───── Items ─────

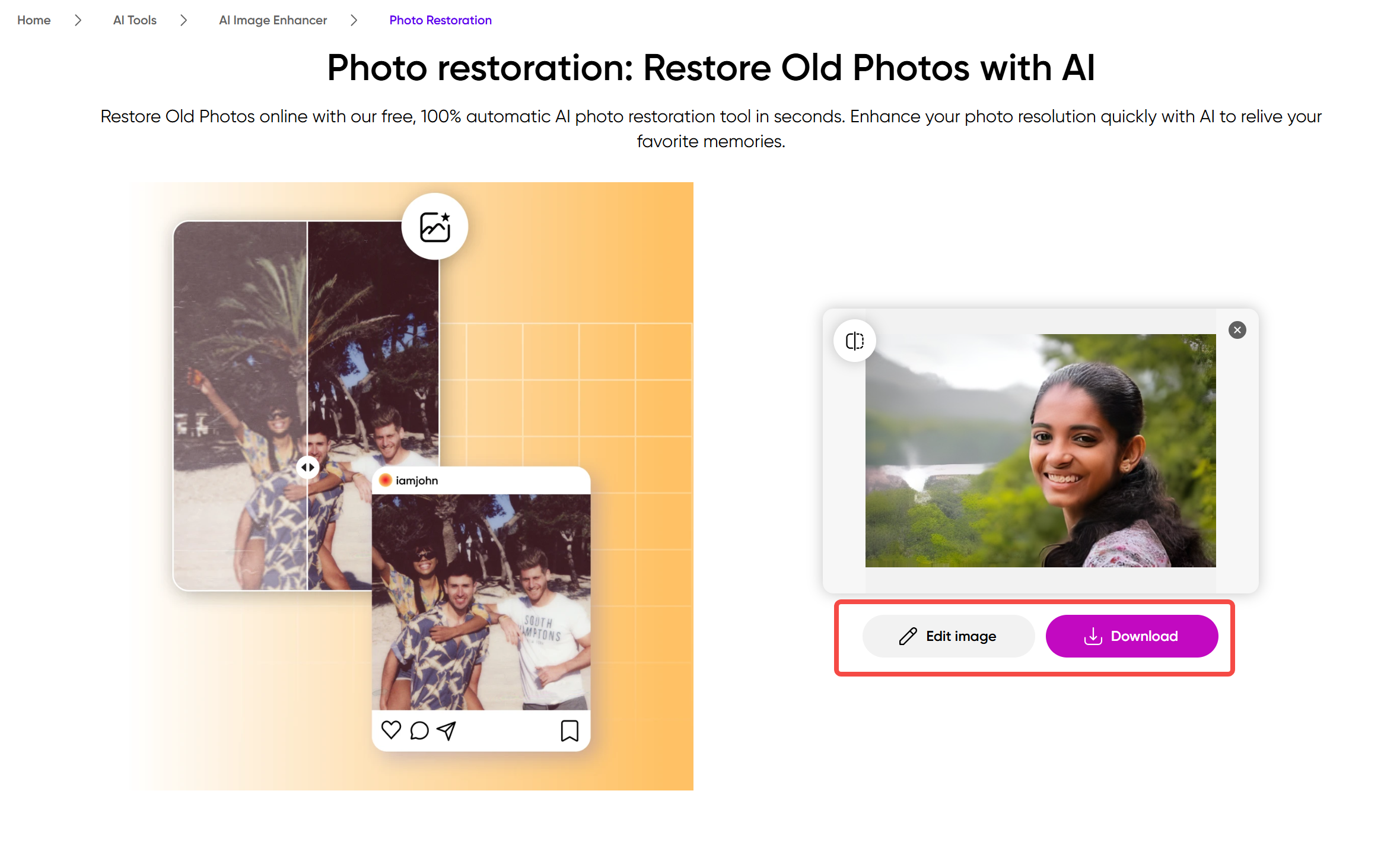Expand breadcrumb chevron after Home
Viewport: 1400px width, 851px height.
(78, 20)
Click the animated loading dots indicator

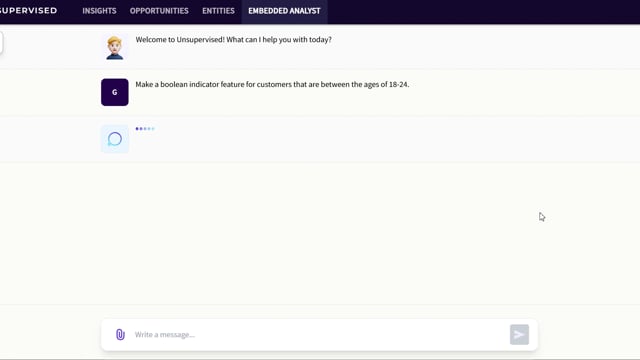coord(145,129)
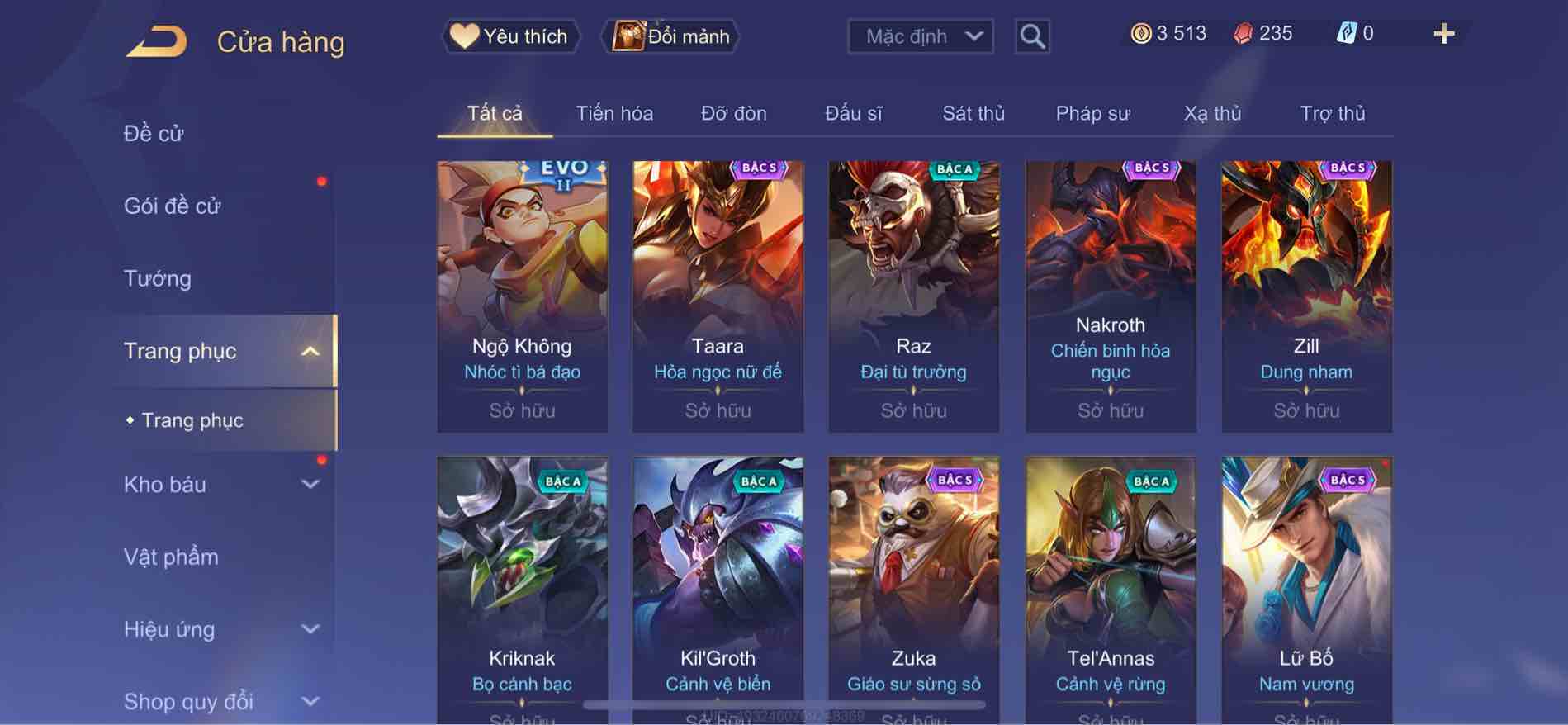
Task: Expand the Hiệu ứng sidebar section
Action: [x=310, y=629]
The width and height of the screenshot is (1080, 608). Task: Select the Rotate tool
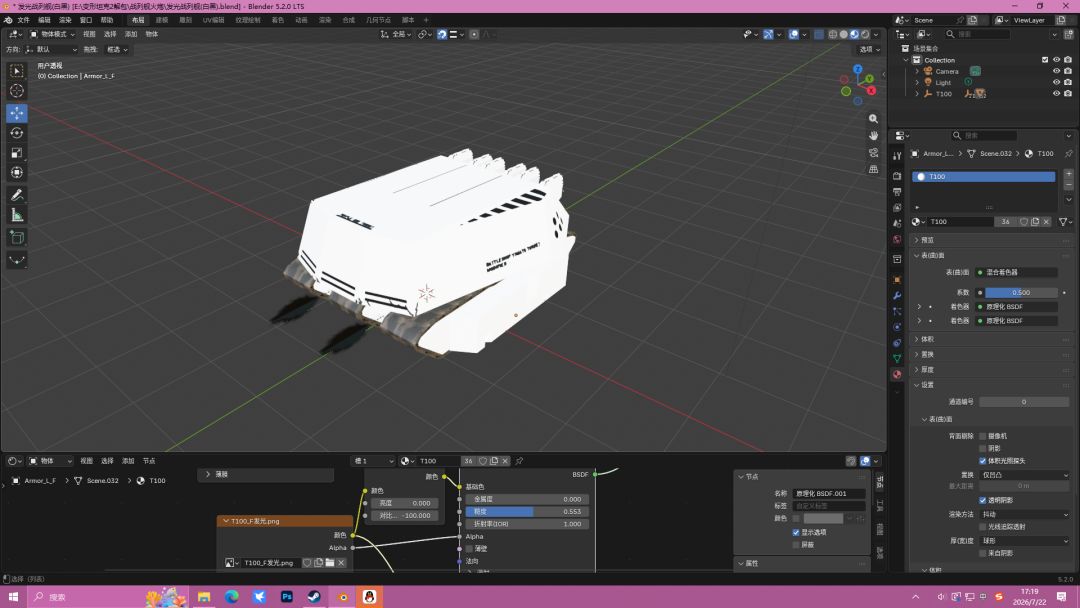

─────

■ The problem: Reproduce the lines of data above word for word, omitting the pictures.

■ Correct response:
Expand breadcrumb chevron after Home
Viewport: 1400px width, 851px height.
(78, 20)
Click the animated loading dots indicator

coord(145,129)
Task: Expand the Hiệu ứng sidebar section
Action: [x=310, y=629]
The width and height of the screenshot is (1080, 608). Task: Select the Rotate tool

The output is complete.